Reputation: 9658
I want to merge two dataframes like:
df1.columns = A, B, C, E, ..., D
df2.columns = A, B, C, F, ..., D
If I merge them, it merges on all columns. Also since the number of columns is high I don't want to specify them in on
. I prefer to exclude the columns which I don't want to be merged. How can I do that?
mdf = pd.merge(df1, df2, exclude D)
I expect the result be like:
mdf.columns = A, B, C, E, F ..., D_x, D_y
Upvotes: 1
Views: 3774
Reputation: 9658
One solution is using intersection
and then difference
on df1
and df2
columns:
mdf = pd.merge(df1, df2, on=df1.columns.intersection(df2.columns).difference(['D']).tolist())
The other solution could be renaming
columns you want to exclude from merge:
df2.rename(columns={"D":"D_y"}, inplace=True)
mdf = pd.merge(df1, df2)
Upvotes: 0
Reputation: 260335
What about dropping the unwanted column after the merge?
You can use pandas.DataFrame.drop
:
mdf = pd.merge(df1, df2).drop('D', axis=1)

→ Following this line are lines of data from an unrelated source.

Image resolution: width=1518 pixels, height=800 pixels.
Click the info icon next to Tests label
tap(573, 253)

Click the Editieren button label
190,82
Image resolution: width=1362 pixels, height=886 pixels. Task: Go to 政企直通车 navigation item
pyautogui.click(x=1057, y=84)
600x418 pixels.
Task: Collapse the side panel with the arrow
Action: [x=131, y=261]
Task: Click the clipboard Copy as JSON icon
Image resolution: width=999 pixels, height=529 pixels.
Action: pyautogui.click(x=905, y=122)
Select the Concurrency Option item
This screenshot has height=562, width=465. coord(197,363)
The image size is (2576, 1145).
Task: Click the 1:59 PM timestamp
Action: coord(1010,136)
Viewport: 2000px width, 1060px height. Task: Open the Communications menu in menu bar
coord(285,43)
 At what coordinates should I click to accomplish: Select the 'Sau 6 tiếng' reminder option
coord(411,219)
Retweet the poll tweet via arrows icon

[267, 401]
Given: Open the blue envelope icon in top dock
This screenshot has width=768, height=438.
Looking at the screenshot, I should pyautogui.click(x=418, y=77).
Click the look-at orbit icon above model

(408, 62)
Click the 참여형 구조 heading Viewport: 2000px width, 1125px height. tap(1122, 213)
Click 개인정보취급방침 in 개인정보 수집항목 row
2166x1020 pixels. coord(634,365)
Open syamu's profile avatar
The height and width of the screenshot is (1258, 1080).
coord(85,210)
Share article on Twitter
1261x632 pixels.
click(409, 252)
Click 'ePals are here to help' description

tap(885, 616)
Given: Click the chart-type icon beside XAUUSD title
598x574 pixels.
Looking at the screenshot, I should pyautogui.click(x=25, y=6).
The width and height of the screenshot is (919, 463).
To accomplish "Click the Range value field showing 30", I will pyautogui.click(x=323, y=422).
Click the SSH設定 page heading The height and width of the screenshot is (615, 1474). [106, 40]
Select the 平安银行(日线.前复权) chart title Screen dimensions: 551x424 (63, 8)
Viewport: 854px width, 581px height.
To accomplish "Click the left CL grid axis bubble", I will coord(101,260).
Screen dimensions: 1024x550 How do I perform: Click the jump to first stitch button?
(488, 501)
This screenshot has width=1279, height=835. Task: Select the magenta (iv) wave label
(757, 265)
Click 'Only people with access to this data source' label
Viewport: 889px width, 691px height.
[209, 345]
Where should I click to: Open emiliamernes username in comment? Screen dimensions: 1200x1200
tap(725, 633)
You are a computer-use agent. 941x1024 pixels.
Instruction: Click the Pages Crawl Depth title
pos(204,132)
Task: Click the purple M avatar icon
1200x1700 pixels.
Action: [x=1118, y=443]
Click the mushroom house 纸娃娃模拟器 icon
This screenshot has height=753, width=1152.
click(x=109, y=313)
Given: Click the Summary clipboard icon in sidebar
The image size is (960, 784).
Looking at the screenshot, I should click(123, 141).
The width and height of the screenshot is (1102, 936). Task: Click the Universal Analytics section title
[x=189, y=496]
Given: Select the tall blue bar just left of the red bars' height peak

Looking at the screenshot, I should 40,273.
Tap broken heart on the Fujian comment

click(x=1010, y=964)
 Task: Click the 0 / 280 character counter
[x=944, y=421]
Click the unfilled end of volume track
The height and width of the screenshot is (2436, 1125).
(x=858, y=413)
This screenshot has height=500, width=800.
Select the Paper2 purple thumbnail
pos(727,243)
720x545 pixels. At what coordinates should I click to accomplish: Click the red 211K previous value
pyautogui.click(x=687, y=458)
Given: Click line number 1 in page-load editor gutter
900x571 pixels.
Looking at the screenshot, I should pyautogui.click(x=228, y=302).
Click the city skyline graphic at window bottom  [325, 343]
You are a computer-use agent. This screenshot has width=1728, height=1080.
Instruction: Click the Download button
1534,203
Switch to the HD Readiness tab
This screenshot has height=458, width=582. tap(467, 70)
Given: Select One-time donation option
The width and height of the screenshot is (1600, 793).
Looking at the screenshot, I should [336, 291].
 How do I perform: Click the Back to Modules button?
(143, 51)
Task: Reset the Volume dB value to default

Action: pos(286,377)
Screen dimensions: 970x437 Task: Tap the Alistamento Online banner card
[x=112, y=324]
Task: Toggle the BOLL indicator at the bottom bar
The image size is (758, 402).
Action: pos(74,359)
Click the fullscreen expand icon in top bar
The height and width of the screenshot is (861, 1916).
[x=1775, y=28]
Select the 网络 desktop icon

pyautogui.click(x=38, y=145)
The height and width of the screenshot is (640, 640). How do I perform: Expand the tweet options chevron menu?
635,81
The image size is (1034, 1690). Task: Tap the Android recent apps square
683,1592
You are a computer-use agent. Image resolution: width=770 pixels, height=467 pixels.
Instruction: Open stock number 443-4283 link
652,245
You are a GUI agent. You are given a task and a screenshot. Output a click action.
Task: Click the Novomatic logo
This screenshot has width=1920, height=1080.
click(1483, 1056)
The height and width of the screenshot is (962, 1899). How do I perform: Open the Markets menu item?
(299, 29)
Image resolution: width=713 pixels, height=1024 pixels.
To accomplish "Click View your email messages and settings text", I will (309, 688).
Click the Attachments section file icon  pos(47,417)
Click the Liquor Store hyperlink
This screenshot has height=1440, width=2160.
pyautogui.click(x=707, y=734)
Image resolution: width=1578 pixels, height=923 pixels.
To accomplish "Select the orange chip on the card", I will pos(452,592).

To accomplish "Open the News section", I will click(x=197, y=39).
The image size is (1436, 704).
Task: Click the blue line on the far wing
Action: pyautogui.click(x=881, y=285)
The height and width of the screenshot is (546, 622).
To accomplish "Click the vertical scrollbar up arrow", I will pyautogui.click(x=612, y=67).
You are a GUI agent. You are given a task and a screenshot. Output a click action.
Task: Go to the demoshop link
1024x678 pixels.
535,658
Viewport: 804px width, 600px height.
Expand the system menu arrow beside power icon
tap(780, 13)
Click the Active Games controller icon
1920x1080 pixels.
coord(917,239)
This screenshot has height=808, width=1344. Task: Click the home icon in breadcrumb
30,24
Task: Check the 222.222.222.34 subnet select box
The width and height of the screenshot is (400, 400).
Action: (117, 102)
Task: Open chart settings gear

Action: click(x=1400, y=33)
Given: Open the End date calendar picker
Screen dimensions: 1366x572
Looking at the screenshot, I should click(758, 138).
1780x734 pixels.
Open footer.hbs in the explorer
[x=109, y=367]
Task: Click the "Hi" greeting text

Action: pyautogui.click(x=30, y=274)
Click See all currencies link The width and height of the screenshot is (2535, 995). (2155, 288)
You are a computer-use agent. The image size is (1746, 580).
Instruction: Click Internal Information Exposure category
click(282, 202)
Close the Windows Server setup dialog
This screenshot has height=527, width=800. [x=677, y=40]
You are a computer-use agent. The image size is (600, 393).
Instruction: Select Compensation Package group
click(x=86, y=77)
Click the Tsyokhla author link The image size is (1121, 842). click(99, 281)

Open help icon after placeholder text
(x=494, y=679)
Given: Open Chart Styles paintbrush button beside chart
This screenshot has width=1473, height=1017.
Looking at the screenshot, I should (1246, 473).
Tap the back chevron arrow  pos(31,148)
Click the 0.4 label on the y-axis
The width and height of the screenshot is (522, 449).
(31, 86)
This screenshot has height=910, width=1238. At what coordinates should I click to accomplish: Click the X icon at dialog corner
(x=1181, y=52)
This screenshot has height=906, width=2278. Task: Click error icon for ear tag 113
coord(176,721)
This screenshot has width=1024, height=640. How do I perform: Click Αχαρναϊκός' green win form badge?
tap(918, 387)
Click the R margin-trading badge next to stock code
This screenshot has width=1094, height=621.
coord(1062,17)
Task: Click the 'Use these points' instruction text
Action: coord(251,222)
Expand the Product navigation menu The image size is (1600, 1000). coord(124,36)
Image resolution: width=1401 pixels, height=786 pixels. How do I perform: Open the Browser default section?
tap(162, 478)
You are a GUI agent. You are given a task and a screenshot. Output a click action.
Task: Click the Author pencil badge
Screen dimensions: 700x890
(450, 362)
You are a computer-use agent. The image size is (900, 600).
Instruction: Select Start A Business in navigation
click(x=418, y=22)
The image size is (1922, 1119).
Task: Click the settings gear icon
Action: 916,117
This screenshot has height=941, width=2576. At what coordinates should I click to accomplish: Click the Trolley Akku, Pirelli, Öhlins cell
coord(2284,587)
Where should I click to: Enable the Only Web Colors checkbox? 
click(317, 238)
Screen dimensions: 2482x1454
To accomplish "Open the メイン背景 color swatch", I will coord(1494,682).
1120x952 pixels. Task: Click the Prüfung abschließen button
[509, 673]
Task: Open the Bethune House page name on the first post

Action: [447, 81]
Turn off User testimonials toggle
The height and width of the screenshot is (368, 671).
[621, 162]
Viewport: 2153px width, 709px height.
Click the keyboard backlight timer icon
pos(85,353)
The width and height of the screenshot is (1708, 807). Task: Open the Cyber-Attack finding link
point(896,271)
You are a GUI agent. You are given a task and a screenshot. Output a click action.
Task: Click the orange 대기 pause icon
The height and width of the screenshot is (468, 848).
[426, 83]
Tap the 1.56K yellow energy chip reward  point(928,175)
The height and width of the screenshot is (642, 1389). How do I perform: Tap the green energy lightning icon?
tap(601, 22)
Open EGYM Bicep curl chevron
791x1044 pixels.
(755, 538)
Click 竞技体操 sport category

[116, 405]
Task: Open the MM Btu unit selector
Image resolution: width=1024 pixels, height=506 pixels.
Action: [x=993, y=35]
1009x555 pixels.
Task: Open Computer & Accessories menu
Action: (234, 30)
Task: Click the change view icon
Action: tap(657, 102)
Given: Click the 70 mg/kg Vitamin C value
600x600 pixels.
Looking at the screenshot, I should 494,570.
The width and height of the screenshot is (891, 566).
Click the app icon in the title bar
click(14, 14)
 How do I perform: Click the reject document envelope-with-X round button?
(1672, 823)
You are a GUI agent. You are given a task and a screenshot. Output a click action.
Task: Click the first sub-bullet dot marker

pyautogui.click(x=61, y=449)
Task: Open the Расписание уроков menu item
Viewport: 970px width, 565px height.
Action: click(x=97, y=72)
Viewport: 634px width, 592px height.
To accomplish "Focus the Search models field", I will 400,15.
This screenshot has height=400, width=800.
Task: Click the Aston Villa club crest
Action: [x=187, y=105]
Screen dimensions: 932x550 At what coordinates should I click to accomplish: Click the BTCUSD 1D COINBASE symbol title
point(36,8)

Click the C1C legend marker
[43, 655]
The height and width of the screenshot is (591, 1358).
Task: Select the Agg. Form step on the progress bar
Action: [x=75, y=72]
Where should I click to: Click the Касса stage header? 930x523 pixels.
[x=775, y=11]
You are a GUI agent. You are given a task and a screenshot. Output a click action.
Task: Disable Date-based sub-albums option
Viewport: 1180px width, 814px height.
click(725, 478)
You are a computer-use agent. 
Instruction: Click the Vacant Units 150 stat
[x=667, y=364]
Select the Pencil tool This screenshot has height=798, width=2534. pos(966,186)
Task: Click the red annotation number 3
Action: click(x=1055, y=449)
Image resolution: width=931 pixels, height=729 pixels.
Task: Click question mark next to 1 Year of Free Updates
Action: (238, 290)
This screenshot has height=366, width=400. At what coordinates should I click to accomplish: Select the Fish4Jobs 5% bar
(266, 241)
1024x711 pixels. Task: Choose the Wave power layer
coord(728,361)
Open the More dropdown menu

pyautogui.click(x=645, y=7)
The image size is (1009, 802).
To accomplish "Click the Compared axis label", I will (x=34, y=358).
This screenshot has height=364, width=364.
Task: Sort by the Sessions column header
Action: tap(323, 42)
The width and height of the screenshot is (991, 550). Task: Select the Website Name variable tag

or dropping before the merge:
mdf = pd.merge(df1.drop('D', axis=1), df2.drop('D', axis=1))
Upvotes: 1
Reputation: 71560
You mentioned you mentioned you don't want to use on
"since the number of columns is much".
You could still use on
this way even if there are a lot of columns:
mdf = pd.merge(df1, df2, on=[i for i in df1.columns if i != 'D'])
Or
By using pd.Index.difference
mdf = pd.merge(df1, df2, on=df1.columns.difference(['D']).tolist())
Upvotes: 3
Reputation: 1858
Another solution can be:
mdf = pd.merge(df1, df2, on= df1.columns.tolist().remove('D')
Upvotes: 3